O livro já estava sendo pensado desde que o portal havia feito cinco anos, mas foi concretizado com a ajuda da editora MMarte, que também ajudou na reunião dos textos. Ramon conta que foram escolhidos textos emblemáticos para a produção de quadrinhos mais recente no país, que é também a que ele mais gosta. A escolha pelas publicações levou em conta os dois públicos diferentes que tenta alcançar em sua profissão. “Fui escolhendo com base nos textos e entrevistas que foram além dos quadrinhos, porque eu adoro experimentação e analisar o uso da linguagem, mas em termos de acesso de público e dialogar com os leitores acho que esse debate às vezes se torna restrito. Quando escrevo, preciso conciliar as diferentes realidades”, diz.

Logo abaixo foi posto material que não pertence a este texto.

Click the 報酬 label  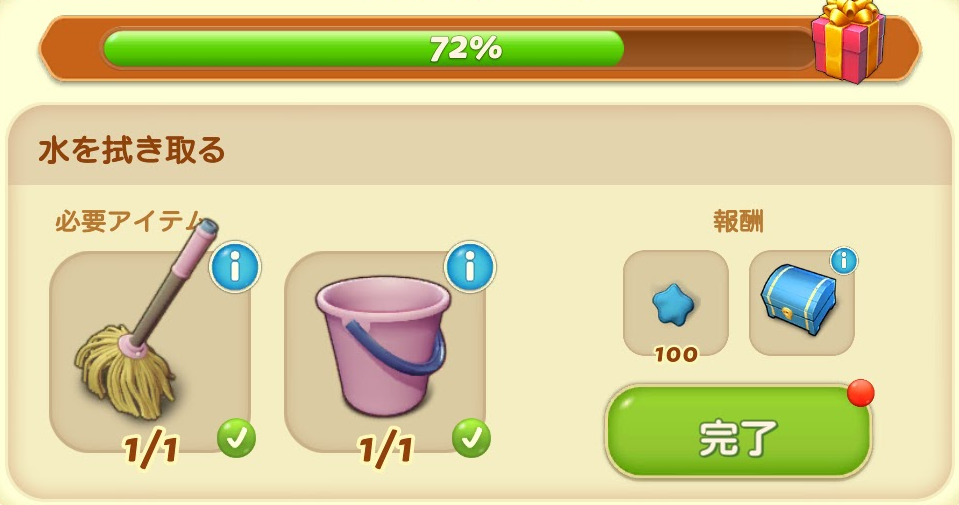738,222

Entre os textos escolhidos, ele conta que selecionou entrevistas com Chris Ware, Emil Ferris, Joe Sacco, Rutu Modan, Marcelo D’salete e Naoki Urasawa. Muitos desses quadrinistas são difíceis de entrevistar, e foi preciso que o jornalista tivesse profundo conhecimento sobre suas obras para conseguir o contato. Um dos diferenciais da publicação é que esses textos estão na íntegra, como saíram no blog e também como saíram nos veículos que pagaram o jornalista, muitas vezes em formatos reduzidos. Um dos destaques do livro, em sua visão, é o olhar sobre a obra de Marcello Quintanilha, hoje um dos quadrinistas brasileiros mais celebrados no mundo, e que “fala sobre a condição humana e reflete sobre o que é ser brasileiro”. Da mesma forma, quando começou a preparar a seleção, também sabia que queria incluir textos sobre a Laerte, que considera uma grande referência na área, e sobre seu filho, o Rafael Coutinho. “Com o Rafael, fiz um dos trabalhos profissionais mais interessantes da minha vida. Foi quando ele publicou ‘Mensur’, em 2017, e ele tinha passado 7 anos escrevendo. Era uma entrevista que falava mais do que apenas sobre o lançamento, mas da vida do autor naqueles anos se dedicando à obra”, conta.
Conteúdo autoral
Apesar de perceber que há um interesse maior em falar sobre HQs nos veículos tradicionais nos últimos anos, enxerga que o viés que aborda em seu blog se diferencia dos espaços que foram criados. “Acho que principalmente pelo tipo de quadrinho que eu escrevo, porque até se fala sobre quadrinho, mas sobre quadrinho de super-herói. E às vezes nem sobre o quadrinho, só sobre o super-herói mesmo, por causa de todos os filmes e como essa indústria norte-americana foi sugada por Hollywood e se tornou uma grande fonte de inspirações para as produções de lá. Isso domina os debates”, diz. O foco de Vitral, portanto, tem sido centrado em publicações autorais, que fogem desse mainstream. “Escrevo sobre coisas grandes e sobre autores premiados, claro, mas acho que eles tendem a fugir desse ambiente geek, nerd, consumista e colecionista dos últimos anos, que acabou acoplando esse mundo dos quadrinhos”, ressalta.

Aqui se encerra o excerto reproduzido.